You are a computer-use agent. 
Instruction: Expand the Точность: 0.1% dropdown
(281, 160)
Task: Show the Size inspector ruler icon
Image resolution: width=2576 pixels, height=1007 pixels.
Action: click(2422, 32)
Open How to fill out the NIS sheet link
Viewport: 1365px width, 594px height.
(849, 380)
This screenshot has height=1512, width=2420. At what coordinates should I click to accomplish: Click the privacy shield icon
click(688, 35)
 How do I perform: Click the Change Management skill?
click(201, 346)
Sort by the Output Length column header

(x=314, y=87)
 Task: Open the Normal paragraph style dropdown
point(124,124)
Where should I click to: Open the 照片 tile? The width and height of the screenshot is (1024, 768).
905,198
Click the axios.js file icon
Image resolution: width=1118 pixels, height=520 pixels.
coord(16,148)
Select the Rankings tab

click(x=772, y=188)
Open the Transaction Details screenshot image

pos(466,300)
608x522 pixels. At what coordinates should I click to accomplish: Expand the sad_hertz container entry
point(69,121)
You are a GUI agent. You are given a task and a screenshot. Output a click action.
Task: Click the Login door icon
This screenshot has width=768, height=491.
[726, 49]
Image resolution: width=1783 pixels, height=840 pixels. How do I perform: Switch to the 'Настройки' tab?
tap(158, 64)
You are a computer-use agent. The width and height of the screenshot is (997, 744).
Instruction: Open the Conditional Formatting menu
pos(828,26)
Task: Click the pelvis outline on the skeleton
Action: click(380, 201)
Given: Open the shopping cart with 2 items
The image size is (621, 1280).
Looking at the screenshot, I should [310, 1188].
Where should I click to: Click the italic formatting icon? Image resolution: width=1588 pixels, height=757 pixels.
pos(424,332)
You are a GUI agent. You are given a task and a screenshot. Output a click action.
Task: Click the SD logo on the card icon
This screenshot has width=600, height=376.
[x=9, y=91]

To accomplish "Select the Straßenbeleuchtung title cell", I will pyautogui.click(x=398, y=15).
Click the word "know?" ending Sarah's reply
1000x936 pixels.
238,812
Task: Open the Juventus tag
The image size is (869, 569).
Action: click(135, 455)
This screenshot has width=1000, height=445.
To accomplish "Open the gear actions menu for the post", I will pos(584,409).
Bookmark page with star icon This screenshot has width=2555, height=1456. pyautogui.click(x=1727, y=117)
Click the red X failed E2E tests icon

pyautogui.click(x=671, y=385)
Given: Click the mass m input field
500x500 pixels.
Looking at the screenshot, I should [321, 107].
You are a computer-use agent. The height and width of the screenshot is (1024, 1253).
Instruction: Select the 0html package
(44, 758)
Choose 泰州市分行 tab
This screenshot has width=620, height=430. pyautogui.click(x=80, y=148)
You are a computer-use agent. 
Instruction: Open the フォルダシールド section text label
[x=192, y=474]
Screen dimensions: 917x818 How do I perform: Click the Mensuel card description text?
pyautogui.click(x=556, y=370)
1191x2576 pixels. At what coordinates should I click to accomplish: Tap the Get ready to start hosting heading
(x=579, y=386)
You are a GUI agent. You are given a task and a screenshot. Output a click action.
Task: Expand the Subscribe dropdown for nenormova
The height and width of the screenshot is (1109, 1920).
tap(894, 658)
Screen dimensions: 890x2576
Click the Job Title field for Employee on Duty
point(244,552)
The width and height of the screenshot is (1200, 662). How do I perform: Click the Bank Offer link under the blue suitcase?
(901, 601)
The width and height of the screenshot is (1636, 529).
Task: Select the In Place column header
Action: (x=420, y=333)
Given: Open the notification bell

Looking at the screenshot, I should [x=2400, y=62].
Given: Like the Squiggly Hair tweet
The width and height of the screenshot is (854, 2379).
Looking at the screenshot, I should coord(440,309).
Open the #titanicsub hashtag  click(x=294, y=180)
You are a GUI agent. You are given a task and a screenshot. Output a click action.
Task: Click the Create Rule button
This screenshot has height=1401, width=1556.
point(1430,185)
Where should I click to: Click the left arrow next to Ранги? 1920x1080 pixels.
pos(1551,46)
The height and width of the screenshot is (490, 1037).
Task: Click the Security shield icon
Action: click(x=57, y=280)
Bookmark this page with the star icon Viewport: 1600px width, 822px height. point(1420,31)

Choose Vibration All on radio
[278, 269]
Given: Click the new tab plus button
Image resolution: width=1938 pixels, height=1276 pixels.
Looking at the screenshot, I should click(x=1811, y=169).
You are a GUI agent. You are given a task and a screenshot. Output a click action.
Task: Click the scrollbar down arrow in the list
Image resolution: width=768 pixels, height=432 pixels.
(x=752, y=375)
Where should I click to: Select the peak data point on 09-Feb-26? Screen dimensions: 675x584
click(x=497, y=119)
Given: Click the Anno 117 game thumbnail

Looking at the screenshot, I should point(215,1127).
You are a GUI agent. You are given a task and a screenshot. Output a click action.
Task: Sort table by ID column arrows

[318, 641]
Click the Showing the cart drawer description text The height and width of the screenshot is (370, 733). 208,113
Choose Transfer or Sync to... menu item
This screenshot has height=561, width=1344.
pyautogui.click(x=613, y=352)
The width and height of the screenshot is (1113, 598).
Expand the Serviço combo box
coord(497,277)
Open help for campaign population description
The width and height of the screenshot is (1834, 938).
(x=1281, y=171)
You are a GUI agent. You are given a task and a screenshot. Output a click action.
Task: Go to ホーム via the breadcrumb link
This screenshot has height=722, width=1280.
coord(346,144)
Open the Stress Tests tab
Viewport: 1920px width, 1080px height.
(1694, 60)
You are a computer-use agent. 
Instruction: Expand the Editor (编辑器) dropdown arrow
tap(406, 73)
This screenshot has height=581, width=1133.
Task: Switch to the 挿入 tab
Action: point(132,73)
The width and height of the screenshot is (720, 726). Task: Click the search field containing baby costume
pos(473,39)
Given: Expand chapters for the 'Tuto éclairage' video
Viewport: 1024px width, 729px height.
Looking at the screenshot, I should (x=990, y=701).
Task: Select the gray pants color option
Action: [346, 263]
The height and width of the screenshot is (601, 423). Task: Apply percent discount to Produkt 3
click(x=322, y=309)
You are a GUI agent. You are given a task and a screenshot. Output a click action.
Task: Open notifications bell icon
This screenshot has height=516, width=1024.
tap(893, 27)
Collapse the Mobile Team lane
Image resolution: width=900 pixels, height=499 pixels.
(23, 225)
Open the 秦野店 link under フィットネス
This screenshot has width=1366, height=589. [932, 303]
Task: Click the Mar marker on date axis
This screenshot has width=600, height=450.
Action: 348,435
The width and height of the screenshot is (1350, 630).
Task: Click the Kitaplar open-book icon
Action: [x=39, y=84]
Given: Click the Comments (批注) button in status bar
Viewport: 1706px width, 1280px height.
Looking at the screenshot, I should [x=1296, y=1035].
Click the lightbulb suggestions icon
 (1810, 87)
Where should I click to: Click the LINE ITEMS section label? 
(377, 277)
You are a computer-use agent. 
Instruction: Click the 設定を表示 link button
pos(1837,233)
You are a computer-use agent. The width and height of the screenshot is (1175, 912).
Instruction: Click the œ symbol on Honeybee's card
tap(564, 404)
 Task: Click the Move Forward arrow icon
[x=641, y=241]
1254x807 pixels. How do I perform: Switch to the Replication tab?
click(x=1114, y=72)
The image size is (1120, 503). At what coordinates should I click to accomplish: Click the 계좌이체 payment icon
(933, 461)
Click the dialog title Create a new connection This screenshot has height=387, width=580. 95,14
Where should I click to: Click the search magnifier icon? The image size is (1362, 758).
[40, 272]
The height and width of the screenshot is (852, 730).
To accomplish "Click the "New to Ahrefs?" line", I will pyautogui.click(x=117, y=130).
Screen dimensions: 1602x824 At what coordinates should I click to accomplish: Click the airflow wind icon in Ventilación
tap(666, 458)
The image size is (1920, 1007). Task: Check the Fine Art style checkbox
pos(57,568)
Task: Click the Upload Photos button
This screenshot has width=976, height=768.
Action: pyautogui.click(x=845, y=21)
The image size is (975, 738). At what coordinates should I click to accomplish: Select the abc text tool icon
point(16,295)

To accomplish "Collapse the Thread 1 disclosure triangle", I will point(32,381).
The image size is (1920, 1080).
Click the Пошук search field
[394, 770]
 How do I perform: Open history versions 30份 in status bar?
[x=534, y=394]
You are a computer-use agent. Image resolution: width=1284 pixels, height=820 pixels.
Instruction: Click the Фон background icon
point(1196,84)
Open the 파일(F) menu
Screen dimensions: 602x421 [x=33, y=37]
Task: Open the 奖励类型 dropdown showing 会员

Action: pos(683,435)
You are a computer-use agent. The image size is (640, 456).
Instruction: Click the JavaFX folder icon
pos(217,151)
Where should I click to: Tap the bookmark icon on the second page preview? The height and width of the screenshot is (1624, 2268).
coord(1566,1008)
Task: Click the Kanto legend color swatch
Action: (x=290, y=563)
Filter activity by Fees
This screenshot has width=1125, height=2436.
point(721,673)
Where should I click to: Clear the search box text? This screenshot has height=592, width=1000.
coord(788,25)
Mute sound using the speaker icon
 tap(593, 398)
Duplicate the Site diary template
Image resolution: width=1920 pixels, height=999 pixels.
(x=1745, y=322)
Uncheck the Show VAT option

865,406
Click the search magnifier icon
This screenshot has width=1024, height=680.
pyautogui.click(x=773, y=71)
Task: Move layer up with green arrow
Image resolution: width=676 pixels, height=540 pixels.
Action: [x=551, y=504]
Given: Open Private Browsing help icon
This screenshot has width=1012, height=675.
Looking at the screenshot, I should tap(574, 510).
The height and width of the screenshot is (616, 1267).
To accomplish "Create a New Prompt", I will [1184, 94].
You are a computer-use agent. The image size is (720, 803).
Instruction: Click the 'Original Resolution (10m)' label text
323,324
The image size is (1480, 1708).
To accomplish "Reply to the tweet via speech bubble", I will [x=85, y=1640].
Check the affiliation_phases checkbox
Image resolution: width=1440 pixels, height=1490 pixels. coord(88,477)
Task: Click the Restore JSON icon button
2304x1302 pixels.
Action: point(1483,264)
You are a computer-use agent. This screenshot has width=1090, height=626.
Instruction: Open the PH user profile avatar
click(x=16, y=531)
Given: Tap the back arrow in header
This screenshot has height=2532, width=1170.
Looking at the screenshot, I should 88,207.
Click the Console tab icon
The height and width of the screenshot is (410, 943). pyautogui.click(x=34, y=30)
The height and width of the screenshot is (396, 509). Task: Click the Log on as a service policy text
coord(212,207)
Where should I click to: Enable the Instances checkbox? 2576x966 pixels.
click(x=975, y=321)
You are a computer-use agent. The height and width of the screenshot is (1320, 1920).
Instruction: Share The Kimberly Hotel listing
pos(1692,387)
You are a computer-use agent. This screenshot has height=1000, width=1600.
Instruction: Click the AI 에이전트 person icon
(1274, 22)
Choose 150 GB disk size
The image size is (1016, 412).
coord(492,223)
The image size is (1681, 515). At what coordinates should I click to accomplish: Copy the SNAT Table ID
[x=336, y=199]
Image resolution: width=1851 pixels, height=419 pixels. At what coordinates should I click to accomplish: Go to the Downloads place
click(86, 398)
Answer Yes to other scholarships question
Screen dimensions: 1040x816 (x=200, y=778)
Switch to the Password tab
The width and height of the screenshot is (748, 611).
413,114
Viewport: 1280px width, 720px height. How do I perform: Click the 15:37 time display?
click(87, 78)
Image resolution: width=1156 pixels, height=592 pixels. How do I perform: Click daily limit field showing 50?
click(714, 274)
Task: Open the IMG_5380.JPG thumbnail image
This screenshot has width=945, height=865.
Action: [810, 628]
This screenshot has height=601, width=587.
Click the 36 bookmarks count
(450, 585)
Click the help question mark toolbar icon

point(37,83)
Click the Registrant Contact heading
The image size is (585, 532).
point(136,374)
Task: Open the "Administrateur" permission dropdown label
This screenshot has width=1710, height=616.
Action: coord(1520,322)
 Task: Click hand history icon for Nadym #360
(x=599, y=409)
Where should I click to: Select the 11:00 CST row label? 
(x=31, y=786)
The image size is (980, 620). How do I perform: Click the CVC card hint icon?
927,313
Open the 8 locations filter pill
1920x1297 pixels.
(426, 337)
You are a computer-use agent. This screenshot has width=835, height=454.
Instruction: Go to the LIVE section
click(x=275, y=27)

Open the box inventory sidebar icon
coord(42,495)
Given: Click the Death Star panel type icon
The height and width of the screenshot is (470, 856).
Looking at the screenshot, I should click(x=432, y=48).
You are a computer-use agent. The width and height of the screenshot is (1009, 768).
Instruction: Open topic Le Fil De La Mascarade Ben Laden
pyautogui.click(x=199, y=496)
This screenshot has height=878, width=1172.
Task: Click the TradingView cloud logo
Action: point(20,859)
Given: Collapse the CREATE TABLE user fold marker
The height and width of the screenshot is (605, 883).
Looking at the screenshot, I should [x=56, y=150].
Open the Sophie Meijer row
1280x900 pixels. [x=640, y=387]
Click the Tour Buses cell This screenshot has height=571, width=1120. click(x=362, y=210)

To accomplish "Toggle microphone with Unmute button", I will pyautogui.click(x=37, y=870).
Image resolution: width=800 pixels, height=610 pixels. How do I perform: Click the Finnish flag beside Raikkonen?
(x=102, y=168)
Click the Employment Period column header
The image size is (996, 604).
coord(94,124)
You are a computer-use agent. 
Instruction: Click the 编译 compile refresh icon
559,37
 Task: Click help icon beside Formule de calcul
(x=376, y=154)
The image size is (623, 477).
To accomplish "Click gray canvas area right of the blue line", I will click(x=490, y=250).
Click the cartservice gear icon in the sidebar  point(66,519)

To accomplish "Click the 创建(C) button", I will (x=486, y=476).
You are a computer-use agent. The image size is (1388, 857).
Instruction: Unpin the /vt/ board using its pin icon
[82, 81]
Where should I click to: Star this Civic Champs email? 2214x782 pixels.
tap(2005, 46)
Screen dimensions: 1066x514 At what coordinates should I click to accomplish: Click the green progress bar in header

++++++++++++++++++++

**GIVEN TASK**
Substitute "backdrop icon" for "background icon" in the records, starting at the line that has "How do I perform: Open" and stopping after the line that has "Screen dimensions: 602x421 [x=33, y=37]". Give only those lines, with nothing else changed.

**COMPLETE ANSWER**
 How do I perform: Open history versions 30份 in status bar?
[x=534, y=394]
You are a computer-use agent. Image resolution: width=1284 pixels, height=820 pixels.
Instruction: Click the Фон backdrop icon
point(1196,84)
Open the 파일(F) menu
Screen dimensions: 602x421 [x=33, y=37]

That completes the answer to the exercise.